[Task item] Reproduce every record exactly as it appears, but not the pictures.

Source records:
▬▬▬▬▬▬▬▬▬▬

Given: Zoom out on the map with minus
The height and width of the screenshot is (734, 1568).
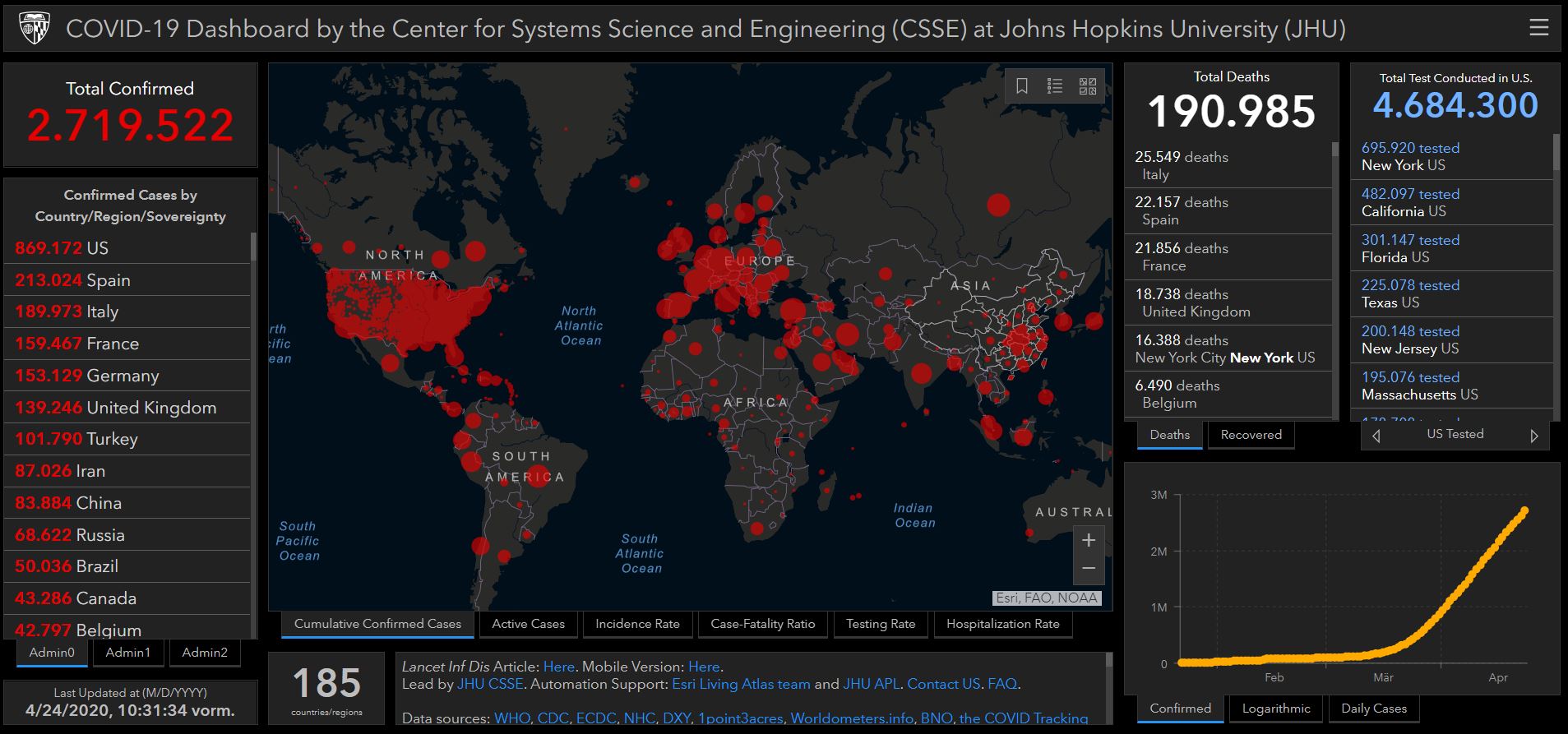Looking at the screenshot, I should [1089, 568].
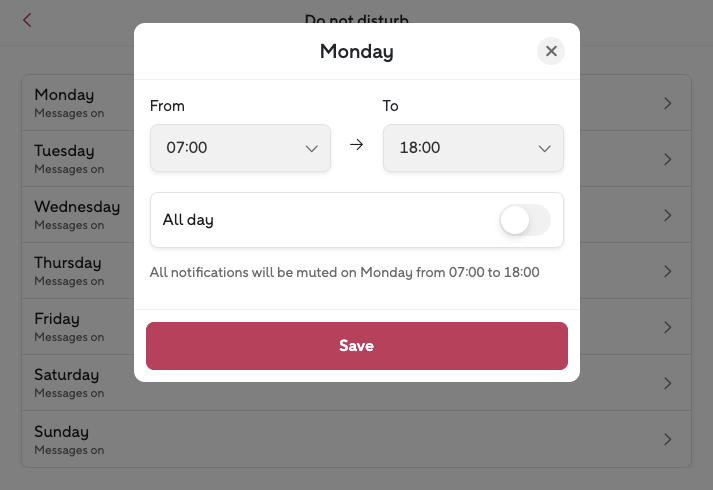Click the Tuesday row chevron
Image resolution: width=713 pixels, height=490 pixels.
click(668, 159)
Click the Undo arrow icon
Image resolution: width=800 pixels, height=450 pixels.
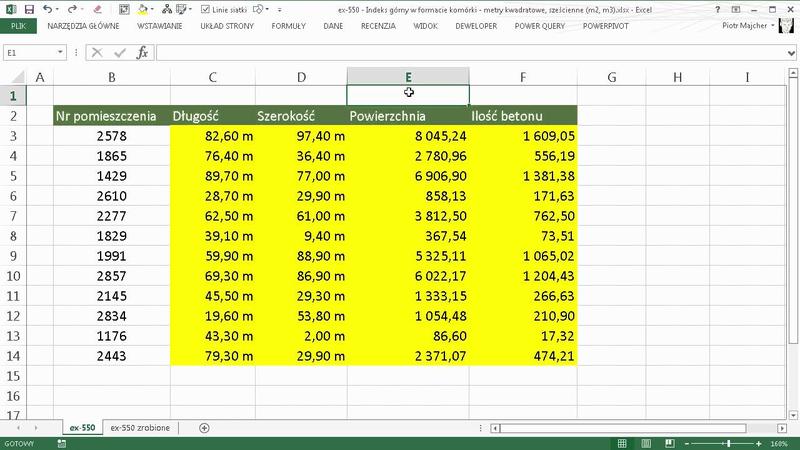(x=50, y=8)
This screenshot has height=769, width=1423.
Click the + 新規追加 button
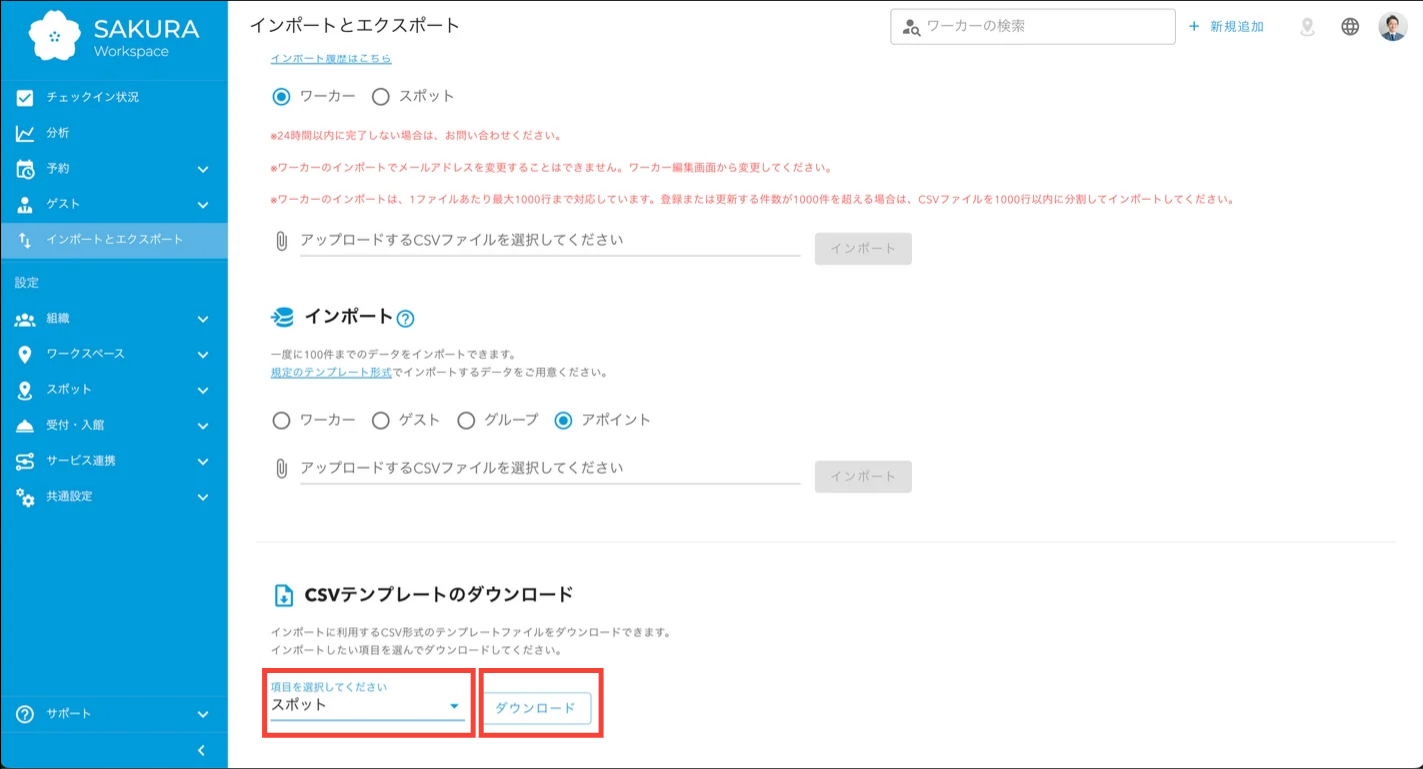1226,27
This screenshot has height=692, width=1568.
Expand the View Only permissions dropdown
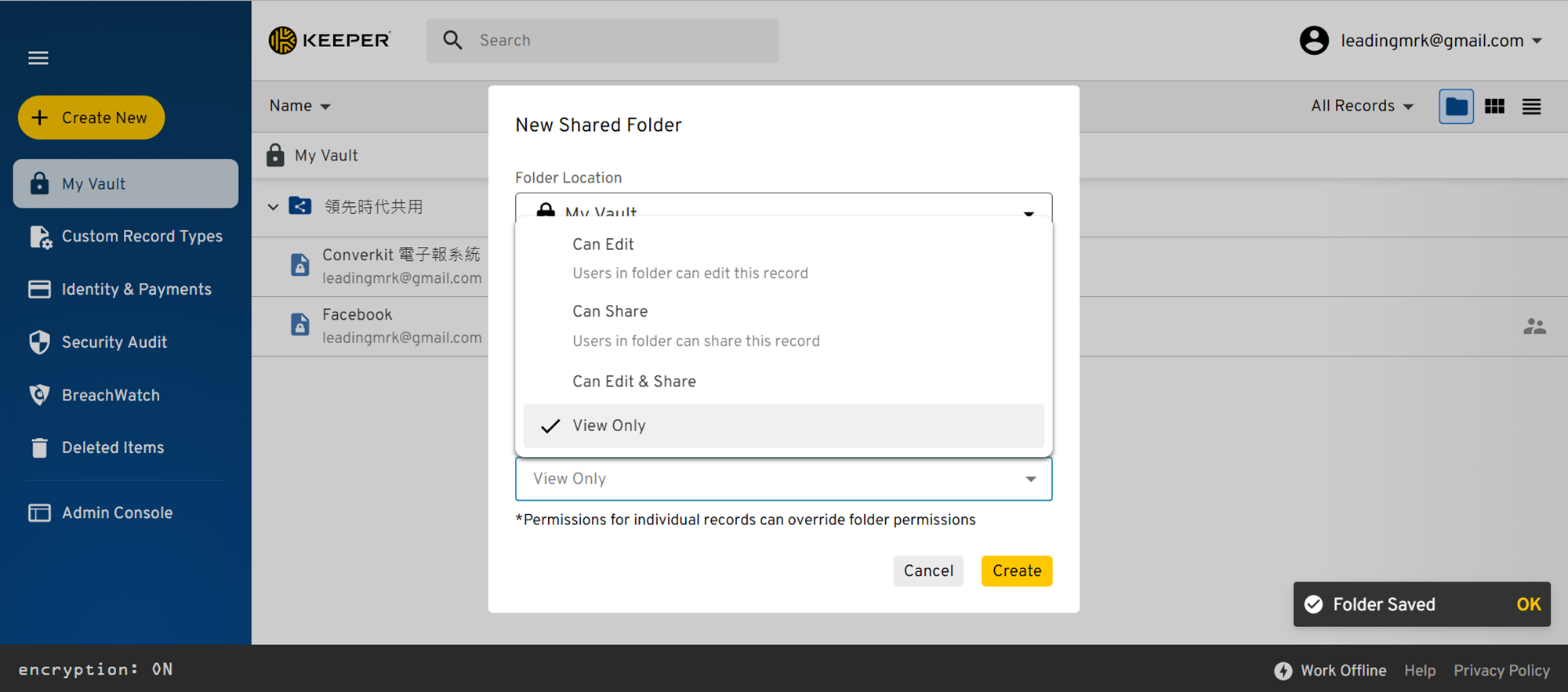pyautogui.click(x=783, y=479)
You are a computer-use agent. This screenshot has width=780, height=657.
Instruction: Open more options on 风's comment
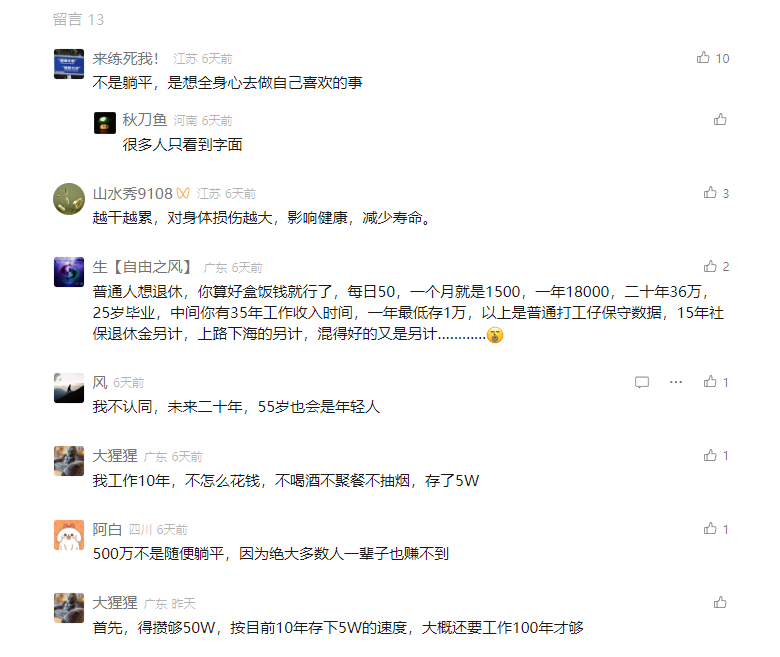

▬▬▬▬▬▬▬▬▬▬

[Written answer]
Given: Zoom out on the map with minus
The height and width of the screenshot is (734, 1568).
Looking at the screenshot, I should [1089, 568].
Click the Tuesday row chevron
Image resolution: width=713 pixels, height=490 pixels.
click(668, 159)
Click the Undo arrow icon
Image resolution: width=800 pixels, height=450 pixels.
(x=50, y=8)
This screenshot has height=769, width=1423.
Click the + 新規追加 button
1226,27
This screenshot has height=692, width=1568.
Expand the View Only permissions dropdown
pyautogui.click(x=783, y=479)
You are a computer-use agent. This screenshot has width=780, height=657.
Instruction: Open more options on 风's comment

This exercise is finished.